Wisconsin and Practical Politics (Not to Mention Compromise)
Why can't the Wisconsin Stand-off end in compromise?
As the multi-week standoff in Wisconsin continues I can’t help but continuing to think that this is all so unnecessary (the whole Senators on the Run bit, not to mention sleep-ins and the like). If the main issue is the state’s fiscal difficulties, then surely the most salient issue at hand is whether or not teachers and other public sector workers in the state increase the amount of money that they contribute to their benefits.
Specifically, as Walker’s budget repair bill dictates:
Requires employees who pay into the Wisconsin Retirement System to contribute 50 percent of their annual pension payment. That amount is estimated to be 5.8% of salary in 2011.
Health insurance contributions
Requires state employees to pay at least 12.6% of the average cost of annual premiums. Require changes to the plan design necessary to reduce current premiums by 5%. Local employers participating in the Public Employers Group Health Insurance plan would be prohibited from paying more than 88% of the lowest cost plan.
This strikes me as reasonable in a variety of ways. And, indeed, the public employees in question appear ready to accept these concessions:
Top leaders of two of Wisconsin’s largest public employee unions announced they are willing to accept the financial concessions called for in Walker’s plan, but will not accept the loss of collective bargaining rights.
This is from a story dated February 19th, so the chance for a compromise on the immediate issues has been on the table for some time. As such, the main issue in terms of the overall impasse is the collective bargaining issue, including permanent changes regarding pay raise into the future. On that latter point, the system proposed by Walker basically guarantees that public employees could never expect to see a wage increases beyond what would be needed to keep pace with inflation:
Total wage increases could not exceed a cap based on inflation unless approved by referendum.
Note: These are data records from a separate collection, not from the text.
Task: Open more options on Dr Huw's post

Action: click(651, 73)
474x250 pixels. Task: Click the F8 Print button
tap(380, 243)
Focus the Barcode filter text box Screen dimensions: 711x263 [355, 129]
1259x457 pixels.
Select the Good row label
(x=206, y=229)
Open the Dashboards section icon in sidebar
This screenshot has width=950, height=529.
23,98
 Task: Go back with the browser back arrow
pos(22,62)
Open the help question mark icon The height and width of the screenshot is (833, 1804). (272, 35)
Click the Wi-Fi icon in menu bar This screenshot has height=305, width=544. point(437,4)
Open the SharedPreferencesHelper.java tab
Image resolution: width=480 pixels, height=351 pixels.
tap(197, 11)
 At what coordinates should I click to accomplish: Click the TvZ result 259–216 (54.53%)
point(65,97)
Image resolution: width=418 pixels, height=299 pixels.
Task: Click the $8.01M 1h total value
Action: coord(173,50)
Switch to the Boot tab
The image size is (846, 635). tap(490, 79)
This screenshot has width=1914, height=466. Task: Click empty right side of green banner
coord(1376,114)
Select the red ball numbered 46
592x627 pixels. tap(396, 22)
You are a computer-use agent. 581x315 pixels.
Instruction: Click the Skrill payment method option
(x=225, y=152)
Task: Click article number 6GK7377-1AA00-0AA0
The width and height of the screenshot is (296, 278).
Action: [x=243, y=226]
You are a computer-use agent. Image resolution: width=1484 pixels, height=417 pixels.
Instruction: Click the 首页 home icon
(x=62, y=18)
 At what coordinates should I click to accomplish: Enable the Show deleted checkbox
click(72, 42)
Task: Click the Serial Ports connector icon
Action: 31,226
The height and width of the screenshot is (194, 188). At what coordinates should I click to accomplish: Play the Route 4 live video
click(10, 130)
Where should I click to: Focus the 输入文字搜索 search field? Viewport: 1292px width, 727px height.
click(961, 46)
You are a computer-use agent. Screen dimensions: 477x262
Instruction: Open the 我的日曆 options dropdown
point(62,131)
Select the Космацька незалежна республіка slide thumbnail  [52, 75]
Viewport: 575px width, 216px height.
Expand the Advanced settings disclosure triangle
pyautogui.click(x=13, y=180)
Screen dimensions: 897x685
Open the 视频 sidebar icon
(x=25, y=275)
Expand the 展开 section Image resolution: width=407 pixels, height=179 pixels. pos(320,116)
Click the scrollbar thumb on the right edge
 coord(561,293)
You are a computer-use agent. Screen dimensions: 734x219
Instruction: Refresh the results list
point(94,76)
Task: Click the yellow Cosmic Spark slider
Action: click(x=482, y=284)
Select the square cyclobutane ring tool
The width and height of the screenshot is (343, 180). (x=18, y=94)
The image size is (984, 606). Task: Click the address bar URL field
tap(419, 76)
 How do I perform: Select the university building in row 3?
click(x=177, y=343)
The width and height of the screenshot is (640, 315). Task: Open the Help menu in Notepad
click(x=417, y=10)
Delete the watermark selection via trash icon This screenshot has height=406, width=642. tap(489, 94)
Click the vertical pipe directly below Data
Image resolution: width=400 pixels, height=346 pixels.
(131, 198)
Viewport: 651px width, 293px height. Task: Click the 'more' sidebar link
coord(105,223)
Contracts would be limited to one year and wages would be frozen until a new contract is settled. (source)
Let’s face facts: the odds that the voters are likely to vote for pay increases are pretty low. As such, this provision of Walker’s bill basically would create a system wherein current wages for public sector employees would be frozen at current levels adjusted for inflation. If you were being told this was your future, you might protest as well.
At a minimum, it seems to me that it would make sense for a compromise to be reached wherein the immediate fiscal issues are addressed (i.e., greater contribution by public sector workers to their benefits), establish some sort of multi-year moratorium on changes to the current benefit and wage packages, and with the issue of the exact relationship between Wisconsin and its public employees to be revisited at the end of the moratorium.
Such a move strikes me as prudent and in the state’s interest—it certainly sounds a lot more like good governance than does the current situation. However, sadly, the goal at the moment does not seem to be good governance.
As I like to say, compromise is the essence of democracy, and it seems that this situation is one that begs for some prudent compromise. And, I will note in conclusion, it isn’t as if Walker has slam-dunk super-majority support in his state (for example, see here). Such a situation means that both from a good governance/democracy perspective, as well as a self-interested political one, Walker ought to be thinking a bit more about compromise than he currently appears willing to do.